(DESCRIPCIÓN DEL EJERCICIO):
Prolonga el texto sobre la duración de las películas y su exhibición en las salas de cine a partir de su última oración.

(BLOQUE DE TEXTO):
= = =

Tampoco queda afuera la remake de Amor sin barreras, el musical que Jerome Robbins y Robert Wise convirtieron en un clásico del cine y que en versión de Steven Spielberg suma cuatro minutos al metraje original (dos horas y treinta y dos minutos). Más allá de las apetencias del espectador: ¿esto representa un problema extra en el alicaído mundo de la exhibición cinematográfica? “Los cines normalmente brindaban cinco funciones diarias y ahora dan tres, con lo cual una función larga tres veces por día no es lo mismo ni por recaudación –que no es lo más importante– pero sí por la menor oferta horaria que recibe el público y que debe ser nuestra prioridad”, señala el empresario David Saragusti, socio de la cadena Mutiplex, aunque para la distribución local tiene otros ingredientes: “La influencia del metraje es relativa, porque si la película genera interés al espectador no importa y si es un tanque, menos, porque la sala la va a incluir. El problema es el lugar para el cine arte, porque la duración multiplica el riesgo y la escasa disponibilidad de varias funciones en un cine. Un límite preciso rondaría los 135 minutos, unas cuatro “vueltas” promedio [N. de la R: así se llama en la jerga cinematográfica a las funciones diarias). El cine de autor tiene muchas veces solo dos vueltas, y si la película dura mucho más de dos horas apenas una, o hasta te quedas sin sala de exhibición”, dice el distribuidor de cine arte Carlos Zumbo, quien tiene en su haber el estreno en la Argentina de películas exigentes en cuanto a calidad conceptual y a veces en “cantidad”, como el caso de las rumanas La noche del Sr. Lazarescu (153 minutos), Sieranevada (173 minutos) o la turca Sueño de invierno, de Nuri Bilge Ceylan, que ganó la Palma de Oro de Cannes con sus tres horas y dieciséis minutos de duración.
“En general siempre la exhibición prefirió material que no excediera los 120 minutos. La duración ideal era 90 minutos y se debía a la cantidad de vueltas que podía dar una película. Esto cambió con la llegada de los complejos multipantallas, dado que el mismo material podía exhibirse en el mismo complejo en distintas salas, alternando los horarios con películas más cortas”, acota Luis Vainikoff de Artkino Pictures. Una rápida vista a la cartelera porteña confirma las palabras del heredero de la tradición del cine Cosmos: Spider-Man: sin camino a casa tiene trece funciones disponibles diarias –sin contar las 3D y 4D– en Cinépolis Recoleta, que en algunos casos tienen solo 15 minutos de diferencia de inicio entre sí. En CinemarkHoyts Abasto hay 28 horarios distintos para ver la película más taquillera de 2021. “Voy a tratar de sintetizar un pensamiento no tan fácil de responder –dice Norberto Feldman, nombre histórico de la exhibición cinematográfica– pero el hecho de la duración de dos horas y media o tres horas tiene impacto especialmente en el tiempo que la gente puede pasar sentada prestando atención y sin levantarse para ir al baño. Recuerdo especialmente un caso, aunque no recuerdo el título de la película que se proyectaba, en el que vino al cine un padre con dos hijos y tuvo que salir con uno de ellos al baño y se ve que demoró mucho: el otro hijo, que quedó solo en la sala, empezó gritar y a llorar y hubo que suspender la función”, rememora, confirmando que el tiempo de una película tiene números objetivos y pareceres totalmente subjetivos.

= = =

(EXTRACTO DE DATOS):
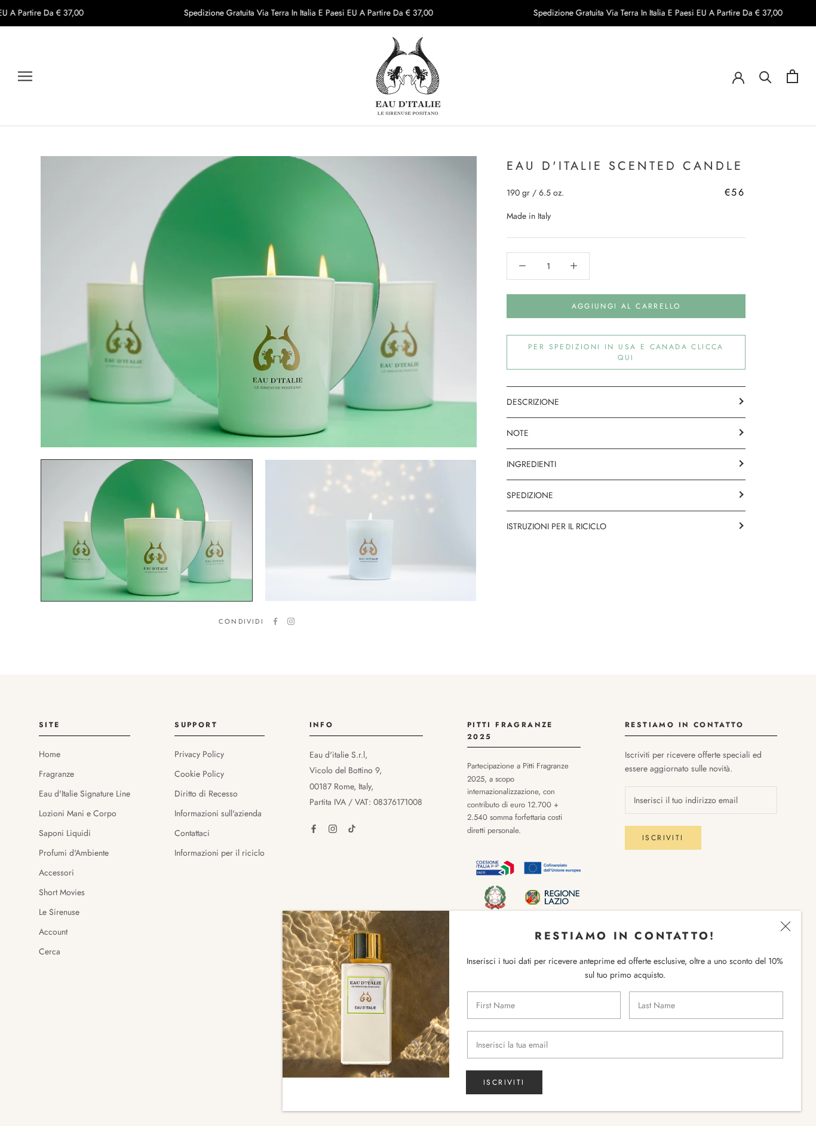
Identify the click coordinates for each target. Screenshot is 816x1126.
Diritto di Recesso (206, 794)
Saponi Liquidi (65, 833)
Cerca (49, 951)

= = =

(RESPUESTA A LA TAREA):
Pero la duración de las películas también parecieran estar atadas a ciertas épocas, tendencias narrativas o demostraciones de la industria que exceden lo meramente argumental. La presentación de la tecnología Cinemascope, con la superproducción bíblica El manto sagrado, de 20th. Century Fox, permitió que el tribuno romano encarnado por Richard Burton mantuviera la atención de los espectadores a lo largo de sus 135 minutos con el formato de imagen de pantalla amplia. La lista es elocuente: Ben-Hur (212 minutos), Lawrence de Arabia (222 minutos) y Cleopatra (304 minutos en su versión original y tan solo 192 en la distribuida internacionalmente) expandieron los límites visuales pero también los temporales de las películas de Hollywood. El puente sobre el río Kwai (161 minutos), Doctor Zhivago (197 minutos), La más grande historia jamás contada (acortada de sus 260 minutos originales a una tercera versión de 141) o El Cid (182 minutos), no pueden esconder el récord previo de Lo que el viento se llevó, con sus casi cuatro horas de metraje.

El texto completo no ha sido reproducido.